OMB Circular A-76: The GAO sustained a bid protest challenging a public-private competition conducted under Office of Management and Budget (OMB) Circular A-76 because the U.S. Army's selection of a private sector offeror to perform a cost-reimbursable contract for public works functions was based upon a materially flawed cost realism analysis. Frank A. Bloomer–Agency Tender Official, B-401482.2 et al., Oct. 19, 2009. The GAO found that the Army had no reasonable basis for concluding that the awardee's proposal of reduced fringe benefit ratios – which were achieved by shifting fringe benefit costs from one category to another – accurately reflected the offeror's accounting policies, procedures, and practices. In addition, the Army had no reasonable basis for accepting the awardee's unsupported assumption that it could perform a significant portion of the workload with 10 percent fewer labor hours than identified in the solicitation. The Army also unreasonably allowed the awardee to omit the labor costs associated with the material supply function.
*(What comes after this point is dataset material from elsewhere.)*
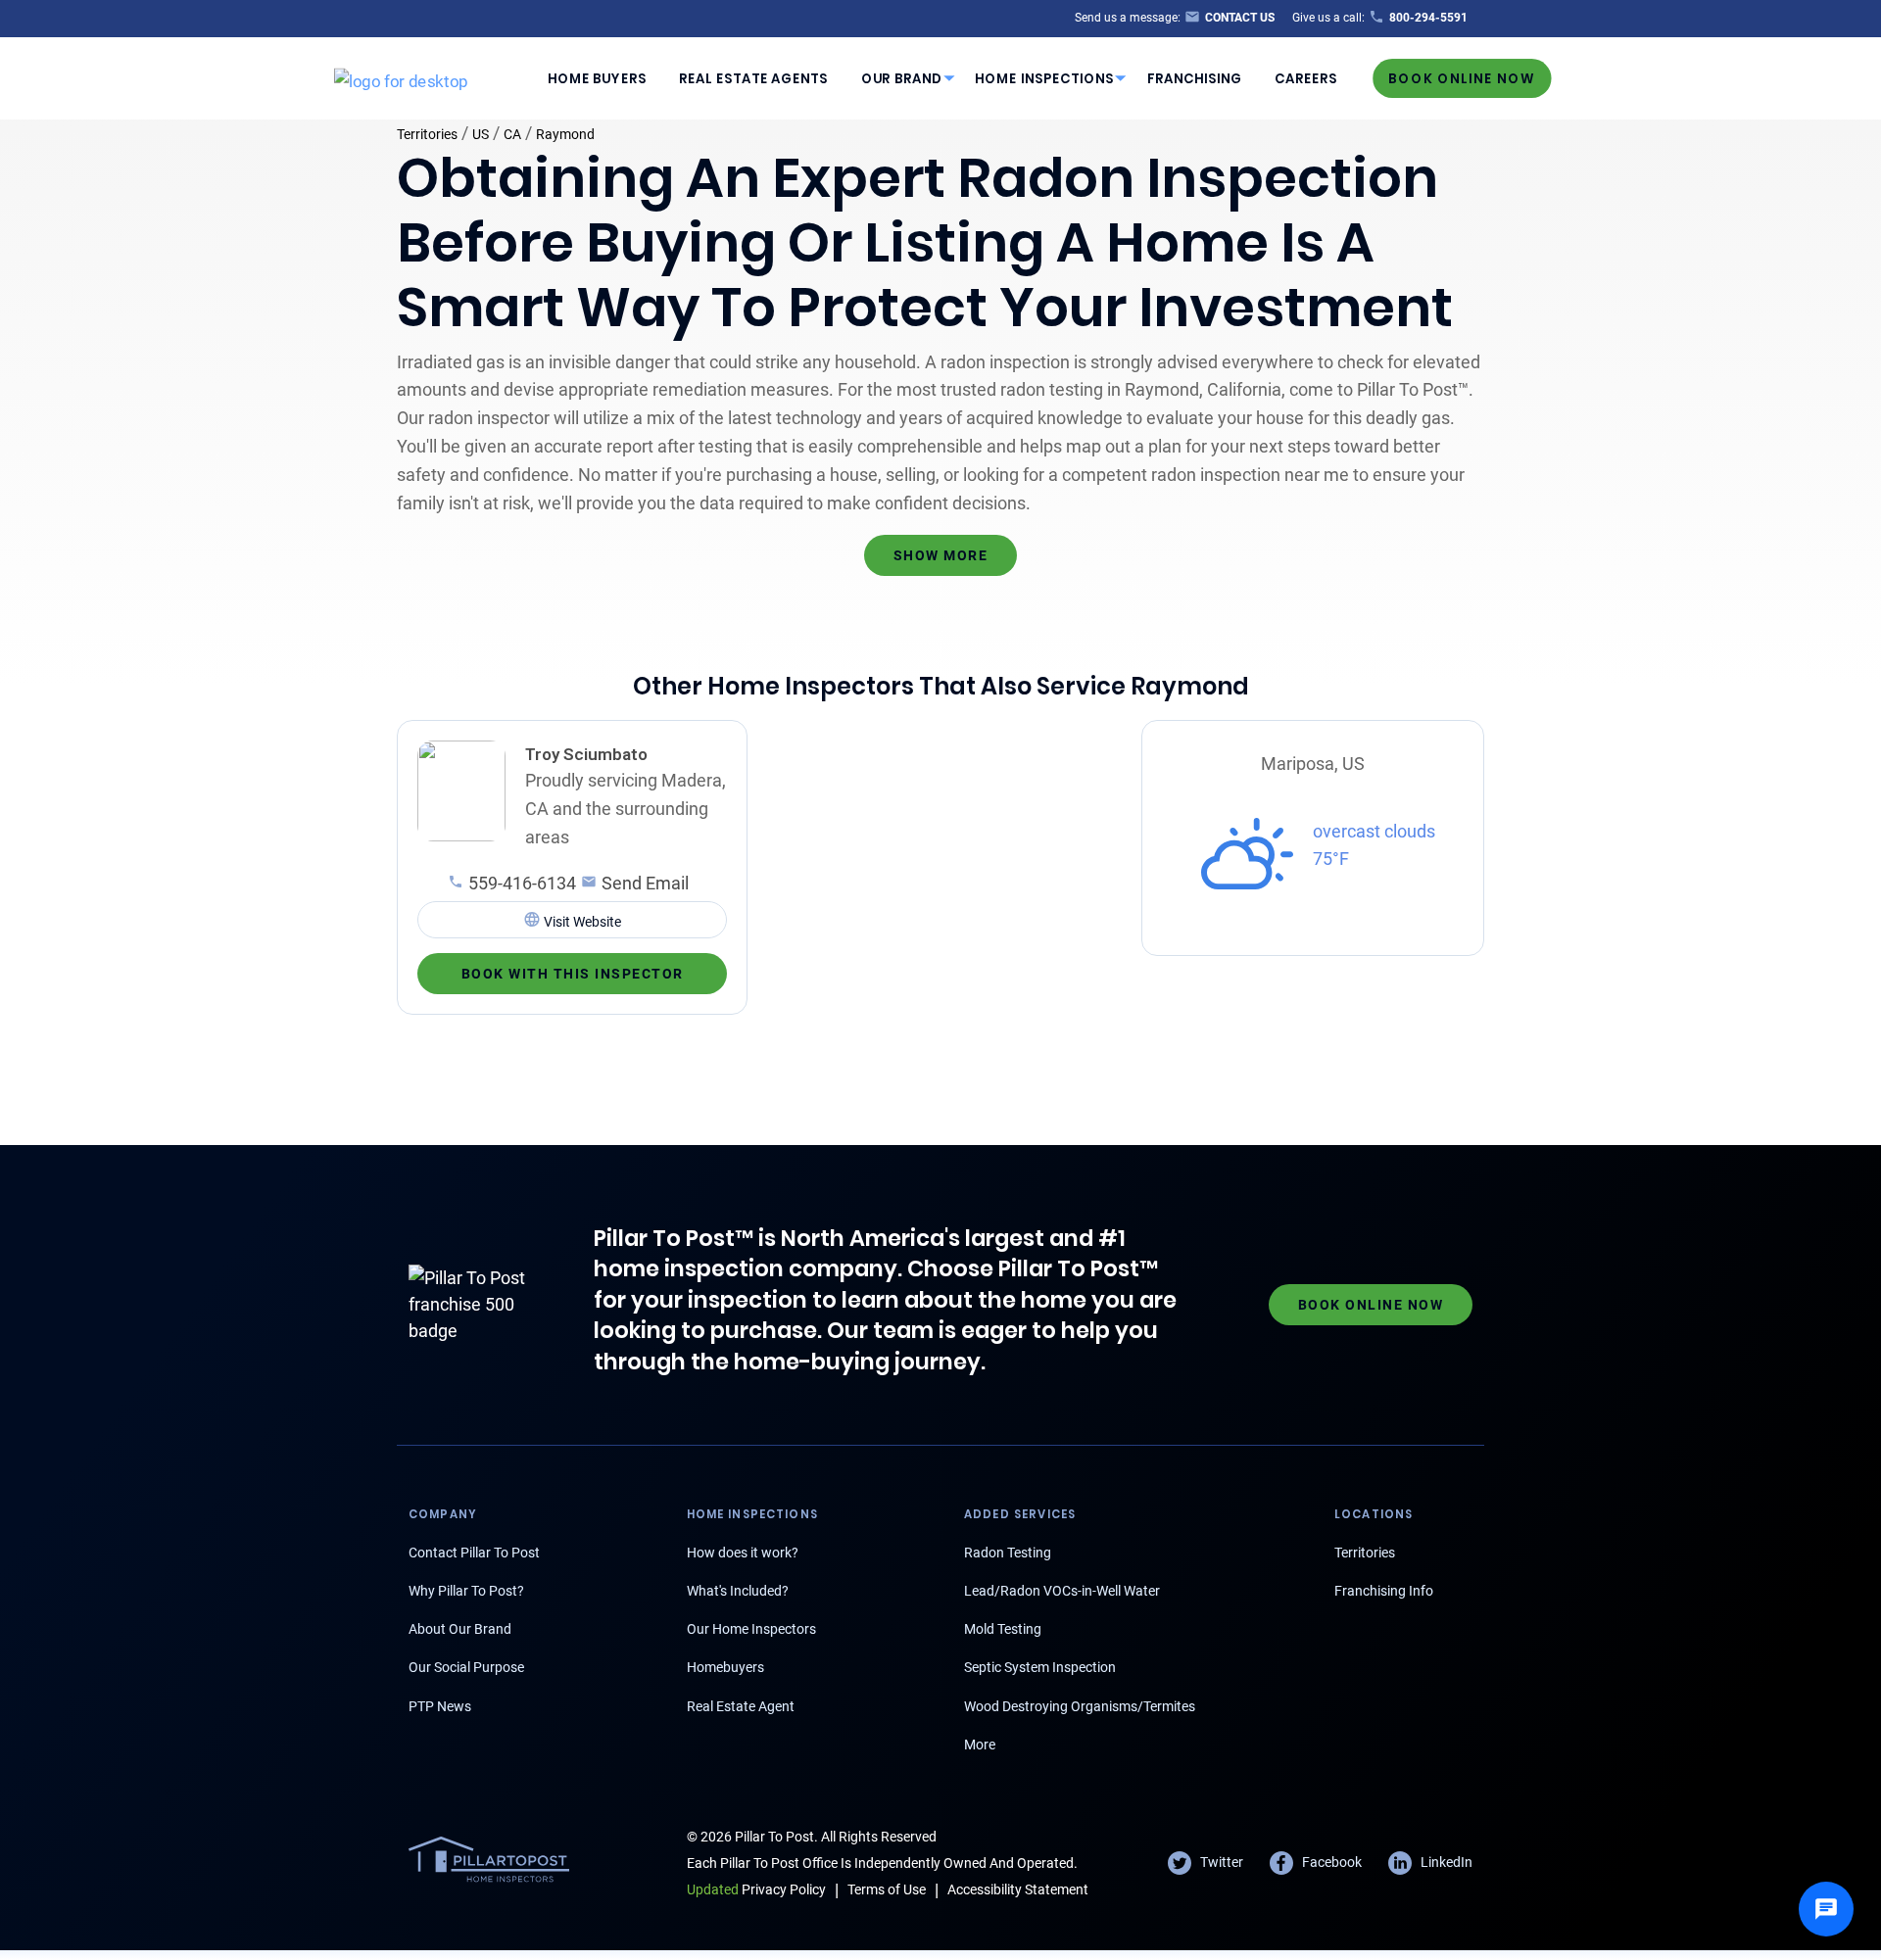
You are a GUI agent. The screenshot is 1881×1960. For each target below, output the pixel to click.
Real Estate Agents (753, 78)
Ostensible Subcontractors: The U.S. Small Business Administration (SBA) Office of Hearings and Appeals (OHA) held that an SBA Area Office erroneously concluded that the awardee of a National Institutes of Health contract for administrative support services, which was set aside for small business concerns, violated the "ostensible subcontractor" rule when the firm entered into an agreement with a large business concern to perform part of the solicited work. Size Appeal of Alutiiq International Solutions, LLC, SBA No. SIZ-5098, Dec. 10, 2009. The ostensible subcontractor rule provides that when a subcontractor is actually performing the primary and vital requirements of a contract, or the prime contractor is unusually reliant upon a subcontractor, the two firms are considered to be engaged in a joint venture and, thus, affiliated for small business size purposes. The purpose of the rule is to prevent other than small businesses from forming relationships with small businesses in order to evade the SBA's size requirements. Based upon this rule, the Area Office concluded that the awardee was not a small business concern, and ineligible for award of the contract. OHA, however, concluded that the Area Office failed to properly analyze all aspects of the relationship between the awardee and the large business subcontractor. OHA first noted that the subcontractor was not providing either of the two key personnel identified by the solicitation and, instead, was providing a non-key program manager to lead its own program management office, which would be established to manage the task orders assigned to it by the awardee. OHA further concluded that, because the subcontractor was not providing key personnel or the majority of the labor required by the contract, the subcontractor would not be performing the primary and vital contract tasks. In addition, the OHA observed that (1) the awardee's proposal did not indicate that it would share profits with the subcontractor, (2) the Teaming Agreement between the two companies did not provide that the subcontractor would have a direct line of communication with the Government under the contract, and (3) the awardee was not forced to rely on the subcontractor's past experience in submitting its proposal, since only one of the four relevant experiences identified in the proposal was for the subcontractor. OHA therefore reversed and vacated the Area Office's size determination.